Most people these days seem to be involved with social media in one form or another, me included. I am now, however having second, third, or fourth thoughts about it. Is social media overrated? In my case a resounding yes! And, I am considering pulling the plug.
What Brought Me to this Crossroad?
Back in 2009, I had the opportunity to record at an exceptional studio, Dark Horse Recording in Nashville. My record producer at the time, Jim Cartwright from Fame & Fortune Entertainment, suggested that I join virtually every social media platform for marketing purposes. That’s where it all began.
Under his advisement, I connected with Facebook, Twitter, and yes even MySpace. Recently, I have included Pinterest and LinkedIn. In addition to these sites, I have accounts with iTunes and YouTube as creative outlets. In retrospect, I am beginning to wonder what exactly is the point?
I now have two pages on Twitter, one for music and one for writing. Between the two equates to approximately 2,000 followers. The object of this medium is to gain as many followers as possible: It’s all about the numbers. The secret is to follow numerous people who will in turn follow you back. There are even entities that for a small fee will guarantee to dramatically increase your count.
I tried one of these services once with my music page. I was told that my followers would be people who had an interest in my music. They did accomplish half of what they promised. Within a week, I had 5,000 people sitting around their computers just waiting for what I had to say. The only problem, once I began reviewing my increasingly large fan base, I noticed on their pages, a high percentage of them didn’t even speak English. After several attempts, I finally got the company to turn off their “electronic bots” and leave me alone. It took me weeks of going through every individual follower and deleting them.

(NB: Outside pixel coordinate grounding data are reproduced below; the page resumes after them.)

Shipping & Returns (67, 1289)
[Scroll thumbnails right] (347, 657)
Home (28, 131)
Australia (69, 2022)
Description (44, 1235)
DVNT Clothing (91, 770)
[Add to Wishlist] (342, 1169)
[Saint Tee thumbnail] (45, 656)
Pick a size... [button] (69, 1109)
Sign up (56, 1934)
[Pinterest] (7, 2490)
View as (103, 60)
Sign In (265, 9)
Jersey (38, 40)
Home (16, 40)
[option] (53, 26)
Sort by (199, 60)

What was the point in people looking at my foreign language, as if they were going to read what I had to say anyway.
I sort of understand why famous people may be “stalked” so to speak. Evidently there are many who care what kind of coffee they like or shoes they’ve picked out for the day. Me, on the other hand, is anything that I have to say going to affect someone’s life in any way? No, on the contrary, my followers are going to advertise what they have to sell, and I am going to advertise mine, and nobody is buying anything.
Still, I continue to have this blog site automatically post on Twitter whenever I write a new article. In review of the site stats, I would venture to say that you could count on one hand the amount of my 2000 followers that have read a single word that I have written.

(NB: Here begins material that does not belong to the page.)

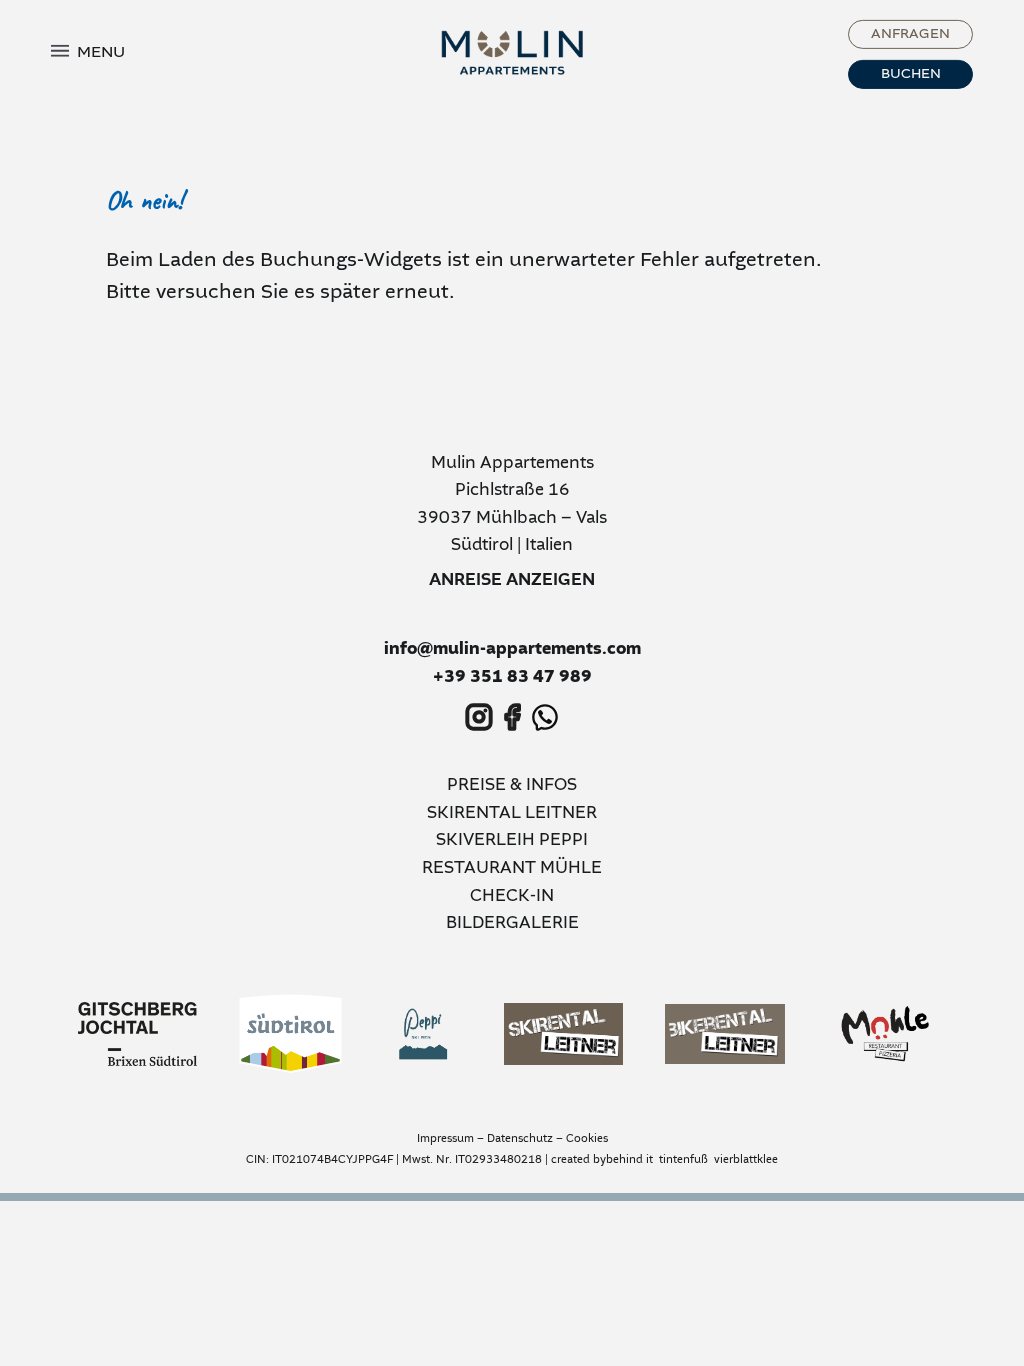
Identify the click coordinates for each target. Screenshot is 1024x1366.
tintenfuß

I’m waiting for someone to tell me the point. Presently, I can see none, none worth inspiring me to continue the connection.
I do see a value in Facebook as a way to connect with family and friends. It’s nice to be able to share photos and what you’ve been up to when in my case, your family is miles away. But then, let’s talk about “Page Likes.”
I have thus far created two pages in addition to my timeline. One, “The Teacher’s World” for writing and literature, and “Mitch Vaughn Music” as a creative platform for the sharing of original music. Between the two, I have approximately 2900 “Likes.”
My question is, what do those “Likes” truly mean? Are they supporters of these creative endeavors? Maybe in spirit, but not in actuality. Yet, everyone who creates a page, obviously including myself, spreads the word to everyone they know and even run advertisements in order to gain more of these hypothetical supporters.
On my regular Facebook Timeline, I have approximately 400 friends, a lightweight in comparison to a multitude of others. Yet, I find that figure to be funny. Not really being a tremendous “socialite,” I don’t think I’ve truly acquired that amount of “friends” over the course of my entire lifetime. People, friends of friends of friends would send me requests and I would oblige.
I have always classified people as friends, acquaintances, and associates, those whom you work with etc. A large number of my friends on Facebook do not fall into any of those categories. So, again I pose the question, what is the point.
I won’t speak on behalf of MySpace, as probably anyone who reads this article would have no association: It is that obsolete. Meanwhile, LinkedIn may be effective for networking in the business sphere, and Pinterest, well, the jury is still out.
I have recently joined Pinterest and have been pinning various items of interest, like scrapbooking as a hobby. I am kind of having fun at it, but am unsure whether it truly carries any value for me personally.
Bottom line, in using Twitter and Facebook as advertising mediums in order to increase awareness of the products that I create, I would have to say has not been worth the effort in creating the pages. If I had a Nickel for every time a follower or “liker” has either read one of my articles, downloaded one of my songs from iTunes, or viewed one of my YouTube videos, I would have enough money to buy a “Big Mac” and a coke.
I would like to clarify that it is not about the money. There is no financial reward from the articles that I write, and the minuscule amount of profit retained from a music download is inconsequential. If it weren’t for the “day job,” I would be the consummate starving artist, in it for the creative expression. The sites of which I have referred to are like performing your best song live on a Tuesday night with three drunks in the audience, and yes…I have been there before. 🙂
I would love to hear a success story, but I truly doubt that there are many out there.